I live in toronto and am having a real hard time finding a 12.6v 300ma filament transformer.  I'm building a  leslie simulator and am hoping that I can use an alternate transformer if it allows.  Can anyone give me any pointers? I was told that this kind of transformer shouldn't be hard to find- if you haven't guessed already, i am new to pedal building.  Here's the link to the schematic and parts list.
Thanks in advance,

http://www.generalguitargadgets.com/diagrams/les_sim2.jpg

.Mike

What an interesting bypass method. I would probably bypass that bypass method and use a true bypass, eliminating the LDR/LED-or-bulb.

Anyway, I'm no expert, but it looks like this circuit runs on DC. The AC voltage coming from the transformer is immediately rectified into DC before being fed to the rest of the circuit. I see no reason why you can't use a standard wall-wart DC adapter to power the circuit. The question is, how many volts and how much current must the wall-wart put out? That is where I'm not sure.

There is a formula that I've seen (many times) on the forum here that deals with voltage and rectifying AC. A 12.6V AC transformer, when rectified, will give you 12.6V multiplied by a factor (that I forget), minus the diode drops caused by the rectifying. I'm sure someone can chime in with the formula, or you can search the forum here to find it. Once you know that value, you can figure out how much actual DC voltage/current you need your wall-wart to put out.

Hopefully that will get you started down the right path, and hopefully someone else can chime in to confirm if I am right or wrong. :)

Mike

If you're not doing it for yourself, it's not DIY. ;)

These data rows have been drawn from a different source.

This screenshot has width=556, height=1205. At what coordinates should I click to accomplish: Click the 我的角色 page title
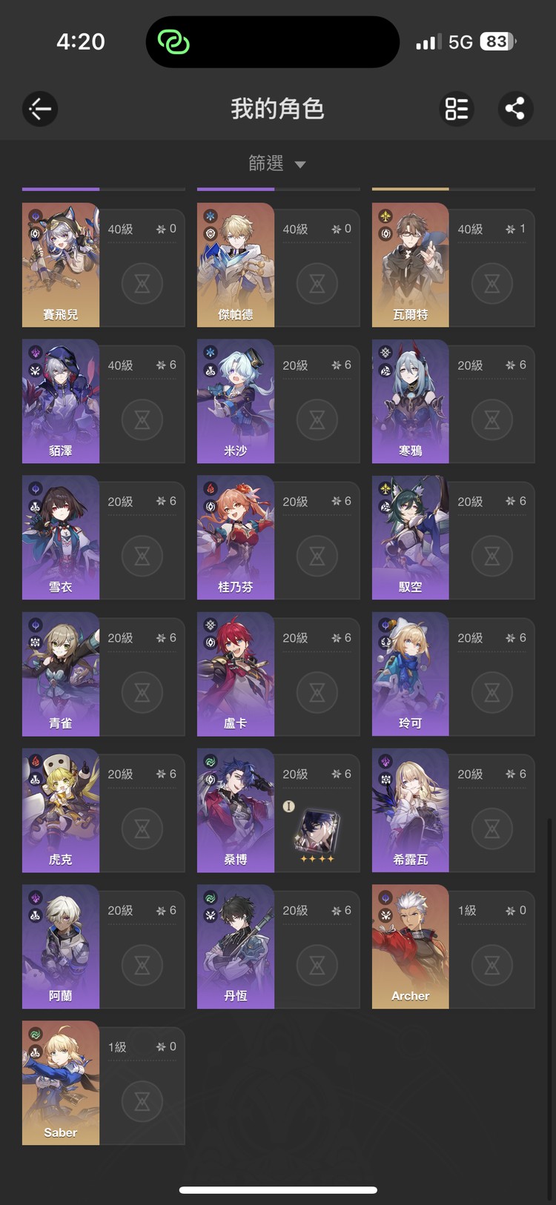tap(277, 109)
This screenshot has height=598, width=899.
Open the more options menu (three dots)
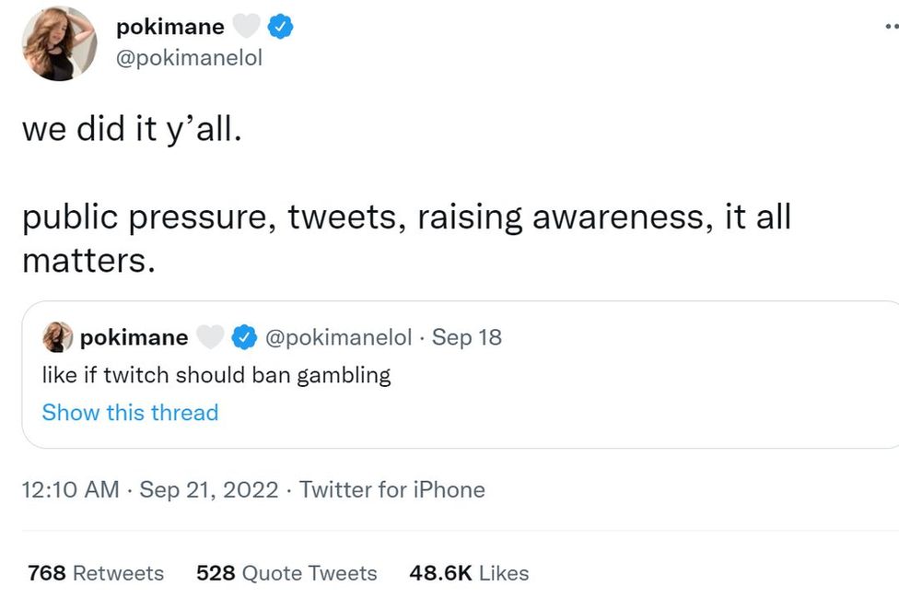[889, 27]
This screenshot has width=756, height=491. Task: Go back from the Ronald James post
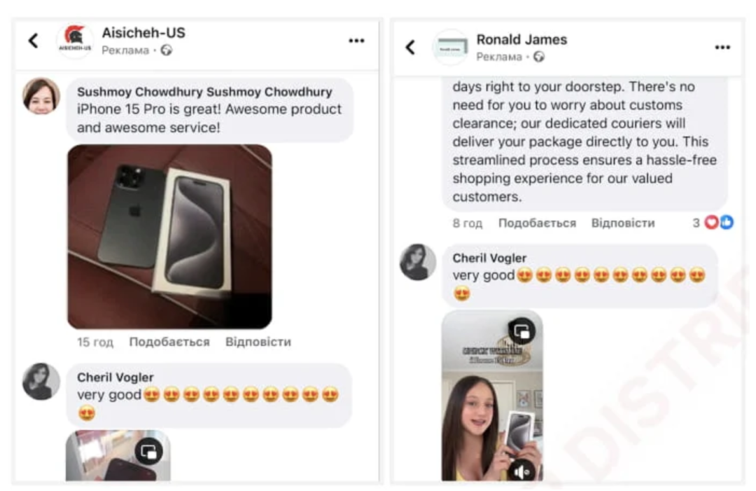pos(410,47)
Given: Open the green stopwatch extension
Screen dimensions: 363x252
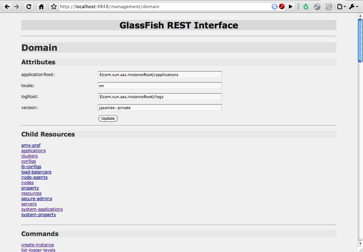Looking at the screenshot, I should 306,7.
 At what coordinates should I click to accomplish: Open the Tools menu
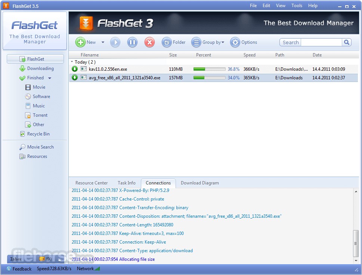(296, 5)

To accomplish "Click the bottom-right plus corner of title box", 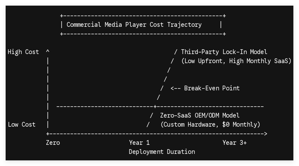I will coord(225,34).
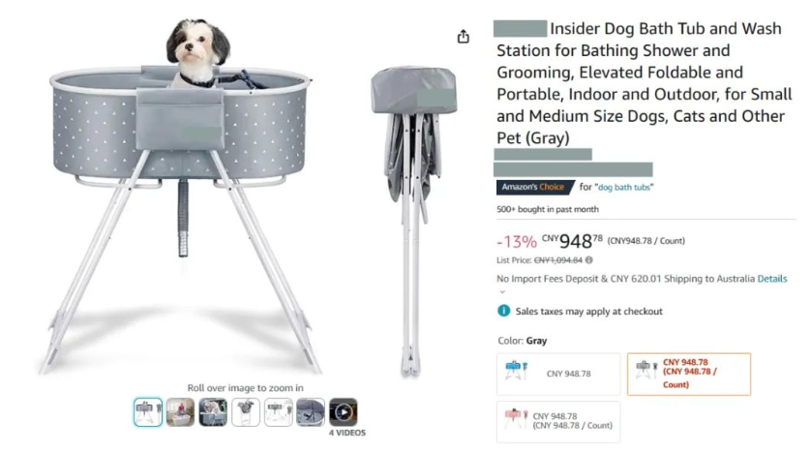Click the blue sales tax info icon

[503, 312]
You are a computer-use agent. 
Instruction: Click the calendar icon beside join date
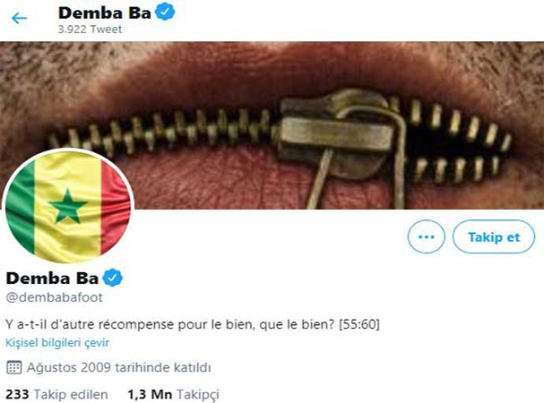13,367
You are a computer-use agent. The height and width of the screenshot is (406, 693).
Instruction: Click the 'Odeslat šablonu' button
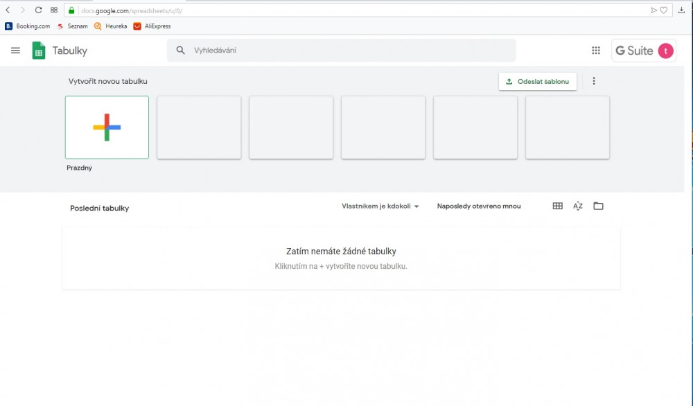[x=538, y=81]
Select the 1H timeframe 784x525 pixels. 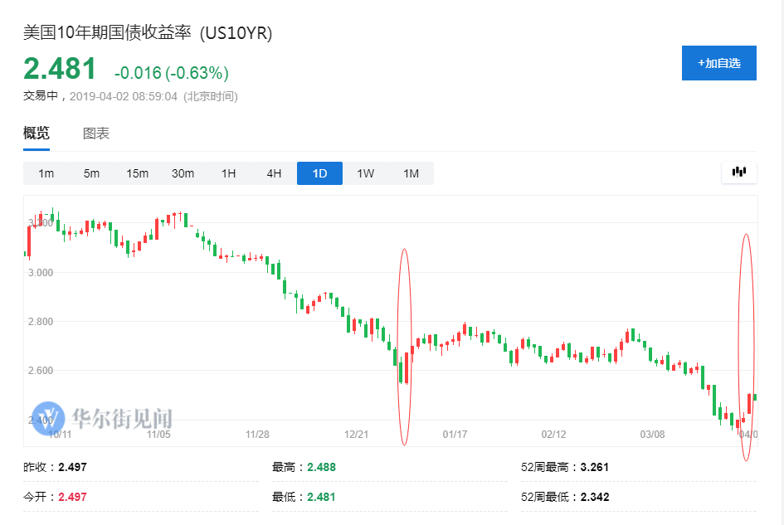tap(227, 173)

My effects site: Just one more build... | My website: America's Debate.

maarten

You could use just a 12 volt transformer (and rectify this, as is done in the schematic), or you could use 2 9 volt batteries connected in series (for 18 volts) and connect this to R1 and to the lamp (omitting C1). Instead of the 2 batteries you might try whether it runs well enough for you at 9 volts. If not, you might try a wall wart that gives you 15 or 18 volts DC, if it works good enough for you at 9 volts you might use about any wall wart that gives you between 9 and 18 volts. The 12,6 filament transformer will give you approximately 17 volts after rectification, but probably you will have a hard time finding a wall wart providing that voltage as well as a 12,6 transformer.
Maarten

George Giblet

#3
You would be better off just using a 12V DC unregulated plug pack rated at 300 to 500mA.
The supply at the left side of R1 is going to be in the order of 13 to 15V, say 14V, depending on the
specifics of the transformer.

Most of the current is required to drive the lamp!   It is possible you could adapt the circuit to work with LED with lower current

From what I can work out the #46 lamp is 6.3V 0.25A.  The lamp is driven from the unregulated supply
to the left of R1.  The 47ohm resistor to the lamp limits the current so the 14V rail doesn't pop the lamp.
On full brightness the lamp is going to be 25ohm, add that to 47ohm and you get 72ohm.
Then 14V driving the total 72ohm limits the current to 14/72 = 190mA, which is in the right order.

The rest of the circuit, to the right of R1, is only going to pull around 5mA which will cause a drop of about 5V
across the 1k R1, so that part of the circuit would be running at 14-5 = 9V.  (Most of the current for tyhis part of the circuit is going down the zener!)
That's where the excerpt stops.